**Problems to work on:**
1. Check each statement below against the article on pre-2015 MCAT scores. Give yes or no for each and quote the article's words that decide it.
(a) In the 2016 cycle, few if any medical schools would have rejected a pre-2015 score outright.
(b) On AAMC's chart, schools that accept both old and new MCAT scores are shown in green.
(c) For 2018, Stanford will look only at 2015 MCAT results.
2. Carry on the article about pre-2015 MCAT scores with a further paragraph that picks up after its final sentence.

Lots of students looking to apply in the 2017-18 cycles have expressed concern that their old MCAT scores will make them look like aging tourists when they approach the adcoms. Should you be concerned if you’re applying with a pre-2015 MCAT score?
Will medical schools accept a score from the old MCAT?
We are in the gray zone here, literally. If you look at AAMC’s chart for individual medical schools and which MCAT scores they accept, the color for those accepting both is a murky gray.
In the 2016 cycle, you were in pretty safe territory using a pre-2015 score. There are few, if any medical schools that would have rejected it outright.
Then if you were applying for acceptance in 2017, the ground shifted, but only slightly. Most schools were still using that swath of gray to advise students, meaning they would accept both pre- and post-2015 MCAT results. Only a small percentage of schools turned away students with a decent pre-2015 score—among them, Temple University, Southern Illinois University, University of Nebraska, University of Louisville, Rush Medical College and East Tennessee State University.
In 2018, the number of schools that accept pre-2015 MCAT results drops like a rock. More than half say an outright “No!” when asked about using the old test results, and even those who will consider them make it clear they would prefer newer MCAT numbers.
Still, even for the 2018 year, a large number of medical schools will be accepting pre-2015 numbers. Schools like Rutgers, Stanford and Tufts will look at either pre-2015 or 2015 MCAT results. Other schools who are more lenient about using pre-2015 MCAT scores include Yale, Tulane, Washington University, St. Louis, Vanderbilt, University of New Mexico, University of Minnesota, UC Davis, and University of Florida, Gainsville.

**Data for analysis:**
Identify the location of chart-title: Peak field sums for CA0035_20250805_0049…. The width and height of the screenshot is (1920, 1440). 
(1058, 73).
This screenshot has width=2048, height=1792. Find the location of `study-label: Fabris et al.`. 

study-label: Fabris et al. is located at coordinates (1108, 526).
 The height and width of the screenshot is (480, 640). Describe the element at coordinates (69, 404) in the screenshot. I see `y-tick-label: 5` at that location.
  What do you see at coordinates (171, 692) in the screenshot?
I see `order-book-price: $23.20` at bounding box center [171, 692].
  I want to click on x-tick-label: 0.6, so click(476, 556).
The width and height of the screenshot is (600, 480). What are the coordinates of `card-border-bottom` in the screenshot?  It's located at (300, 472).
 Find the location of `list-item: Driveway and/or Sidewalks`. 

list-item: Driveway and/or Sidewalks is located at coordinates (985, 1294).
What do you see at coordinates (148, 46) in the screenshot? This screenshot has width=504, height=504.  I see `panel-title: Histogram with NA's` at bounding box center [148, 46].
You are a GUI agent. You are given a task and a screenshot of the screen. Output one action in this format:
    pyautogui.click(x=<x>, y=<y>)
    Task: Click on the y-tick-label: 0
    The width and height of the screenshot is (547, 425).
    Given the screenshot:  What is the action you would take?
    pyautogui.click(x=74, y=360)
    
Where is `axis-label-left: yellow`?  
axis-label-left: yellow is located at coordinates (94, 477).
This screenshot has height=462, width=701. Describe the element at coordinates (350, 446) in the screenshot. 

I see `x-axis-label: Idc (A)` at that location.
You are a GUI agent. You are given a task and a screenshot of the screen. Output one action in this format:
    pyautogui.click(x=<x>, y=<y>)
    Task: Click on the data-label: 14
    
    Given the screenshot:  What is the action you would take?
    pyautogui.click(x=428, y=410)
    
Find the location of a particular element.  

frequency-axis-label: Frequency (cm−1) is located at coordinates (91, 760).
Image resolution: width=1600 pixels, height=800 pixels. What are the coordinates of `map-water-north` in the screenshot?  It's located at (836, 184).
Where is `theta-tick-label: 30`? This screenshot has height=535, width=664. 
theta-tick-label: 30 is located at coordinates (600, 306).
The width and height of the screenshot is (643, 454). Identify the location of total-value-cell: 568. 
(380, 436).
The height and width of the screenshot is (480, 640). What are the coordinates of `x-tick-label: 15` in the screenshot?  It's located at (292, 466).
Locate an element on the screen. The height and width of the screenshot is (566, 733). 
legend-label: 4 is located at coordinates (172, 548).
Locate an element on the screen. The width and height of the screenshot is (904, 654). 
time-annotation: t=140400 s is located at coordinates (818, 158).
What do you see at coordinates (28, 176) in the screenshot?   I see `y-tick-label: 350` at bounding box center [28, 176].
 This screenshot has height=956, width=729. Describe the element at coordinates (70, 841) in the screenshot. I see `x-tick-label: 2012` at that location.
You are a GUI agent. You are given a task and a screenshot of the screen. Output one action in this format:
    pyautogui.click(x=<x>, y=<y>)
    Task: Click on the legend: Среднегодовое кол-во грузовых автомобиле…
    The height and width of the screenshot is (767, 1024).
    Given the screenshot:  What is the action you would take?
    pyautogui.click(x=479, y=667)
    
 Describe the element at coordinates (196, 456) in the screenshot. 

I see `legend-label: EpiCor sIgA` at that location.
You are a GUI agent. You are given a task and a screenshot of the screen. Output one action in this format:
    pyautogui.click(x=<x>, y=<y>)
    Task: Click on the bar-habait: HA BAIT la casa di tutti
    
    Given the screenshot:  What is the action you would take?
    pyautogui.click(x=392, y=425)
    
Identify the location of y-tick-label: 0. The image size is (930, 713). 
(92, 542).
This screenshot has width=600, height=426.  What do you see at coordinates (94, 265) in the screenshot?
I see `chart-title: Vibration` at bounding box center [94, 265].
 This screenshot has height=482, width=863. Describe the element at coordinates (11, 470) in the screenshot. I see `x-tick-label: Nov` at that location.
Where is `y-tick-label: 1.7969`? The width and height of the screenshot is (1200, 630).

**Answers given:**
1.
(a) Yes: "There are few, if any medical schools that would have rejected it outright."
(b) No: "the color for those accepting both is a murky gray."
(c) No: "Schools like Rutgers, Stanford and Tufts will look at either pre-2015 or 2015 MCAT results."

2.
An implicit rule that an MCAT score is only good for three years is guiding a handful of medical schools who accept the older MCAT results. Schools like UC Irvine, University of Arkansas, UCSF, University of South Carolina, Greenville, Virginia Commonwealth will accept the pre-2015 MCAT scores for up to three years prior to a student entering their campus.
There is still hope, but not much!
If you took the pre-2015 MCAT, all is not lost. Assuming your score is in the range for matriculants at the schools where you apply, you should have been able to find plenty who won’t give you a sideways glance when you walk in with old scores.
But 2018 is the last application year when pre-2015 MCAT scores will be accepted at most schools. So if you are planning to take an extra year to pump up your application or get a MPH or to gain other experience, you have to accept that taking the MCAT again is in your future!